Desde hace tiempo sabemos de los efectos que se producen cuando el estómago está reclamando comida, y por eso la sabiduría popular estableció que: “A barriga llena, corazón contento”. Así sean unos pocos minutos de diferencia, uno no es el mismo antes y después de almorzar, incluso si de castigo le tocó comerse un tamal. Supongo que quienes se molestaron hace unas semanas por no hablar bien del tamal, contraatacarán nuevamente.
No recuerdo que me hayan enseñado que el corazón y el estómago estaban conectados, aunque uno llegara a terminar amando algún tipo de comida, como el chicharrón, y odiando a otro, como el tamal. El corazón siempre estaba en el dibujo del sistema circulatorio y el estómago en el del digestivo. Pero menos aún que el estómago tenía vínculos poderosos con el cerebro.
Ahora resultó que existe un tal “Sistema Nervioso Entérico” SNE, compuesto por unos 500 millones de neuronas que se alojan en unos 9 metros del trayecto que va del esófago al ano, y a pesar de estar en un punto no muy glamoroso, ese “cerebro auxiliar” piensa y actúa, incluso con independencia. Es el que nos empuja a vomitar cuando ingerimos algo que el estómago declara como indeseable, y también a comer frenéticamente galletas, papas fritas, chocolates y todas esas cosas deliciosas, ahora supuestamente dañinas y llenas de esos malditos sellos negros que le están poniendo a los empaques de comida, cuando pasamos por situaciones desagradables o que generan temor, estrés o tristeza, como cuando habla el alucinado presidente que tenemos. Todos esos alimentos supuestamente “dañinos”, incluso hasta para la billetera por los impuestos que le están poniendo a lo dulce, son fuentes para la producción de serotonina, la hormona de la felicidad, que se aloja solo el 5% en el cerebro, porque el 95 restante vive en el estómago. Siendo así las cosas, las tarjetas de amor y amistad o San Valentín deberían estar ilustradas con estómagos y no corazones, aunque el intestino no sea muy fotogénico que digamos.

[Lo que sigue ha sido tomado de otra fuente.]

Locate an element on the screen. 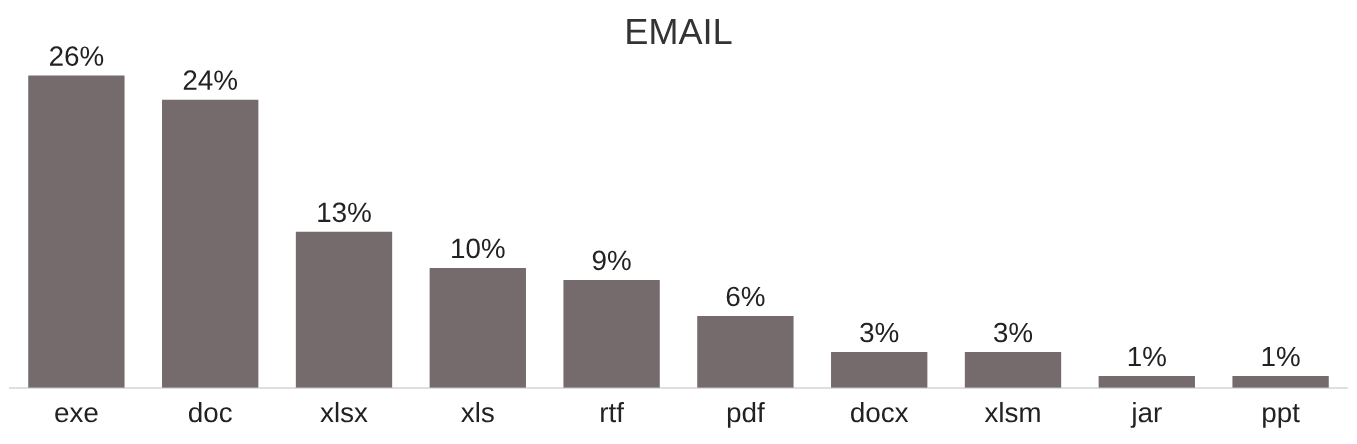  x-tick-label: ppt is located at coordinates (1282, 416).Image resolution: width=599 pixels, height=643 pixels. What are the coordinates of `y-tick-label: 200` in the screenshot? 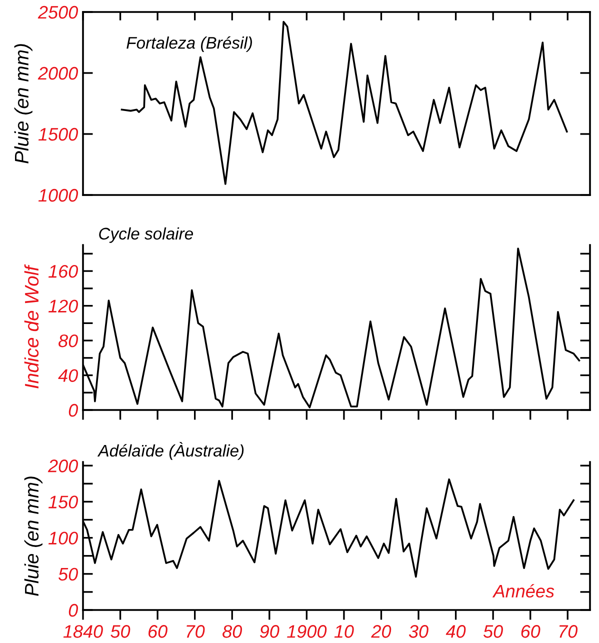 It's located at (63, 466).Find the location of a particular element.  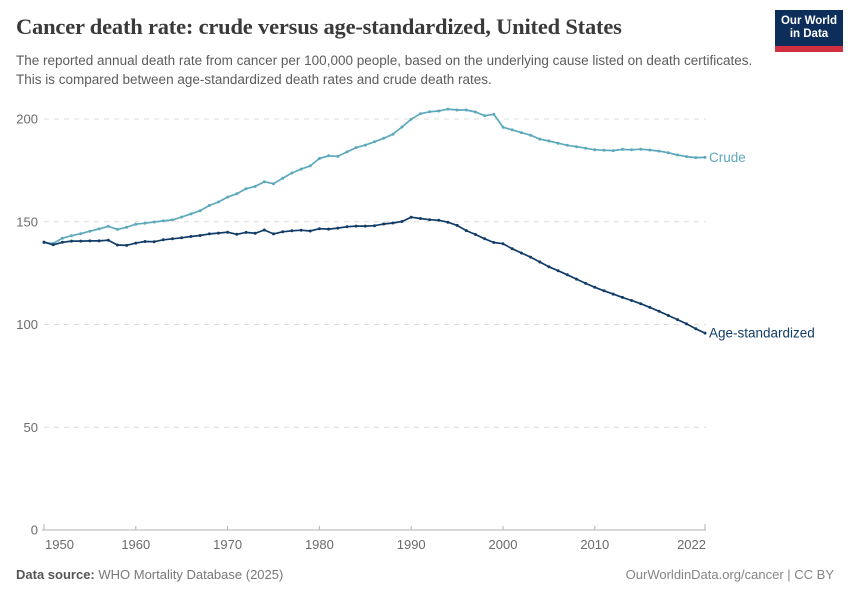

svg-text: 200 is located at coordinates (27, 120).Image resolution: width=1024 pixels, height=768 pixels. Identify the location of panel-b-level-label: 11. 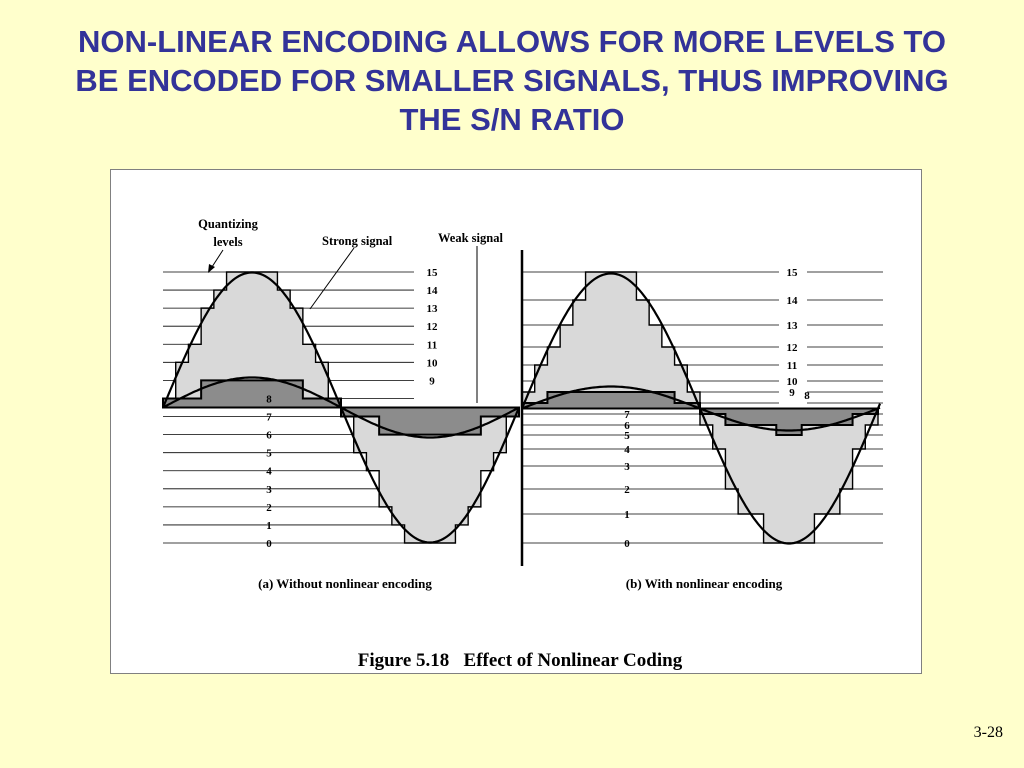
(792, 366).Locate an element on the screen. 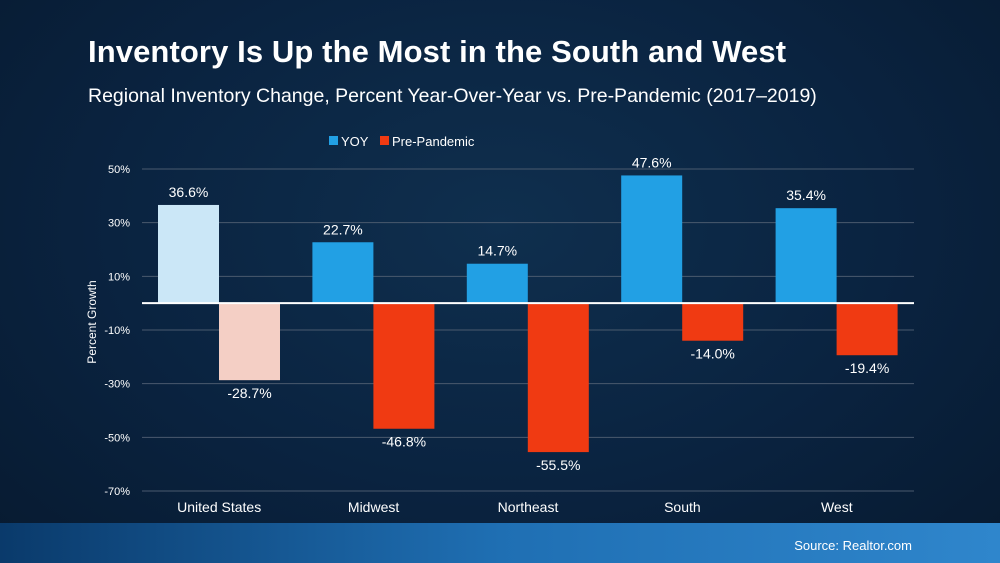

Pero las sorpresas que nos tiene el estómago no paran. Un estudio reciente de Daniela M. Pfabigan y sus colegas de la Universidad de Oslo concluye que las caricias suaves llegan a ser menos placenteras cuando la persona tiene hambre. No al grado de molestia, pero no son tan agradables como cuando, como diría Abraham Maslow en su pirámide de necesidades humanas, las fisiológicas, como comer, están satisfechas. Para Maslow nadie alcanza niveles superiores de logro, como la autorrealización, la moralidad, la falta de prejuicios, creatividad, espontaneidad, y todas esas características de los “seres de luz”, cuando tienes el buche vacío. La “hormona del hambre”, la grelina, reduce los niveles de placer, incluso de las caricias, que según el estudio, las mejores son las que tienen una velocidad de desplazamiento de 3cm/segundo.
Ahí les queda el dato de las caricias. Después no digan que no escribo cosas útiles. Pero sobre todo, no aguanten hambre, incluso si toca comer tamal.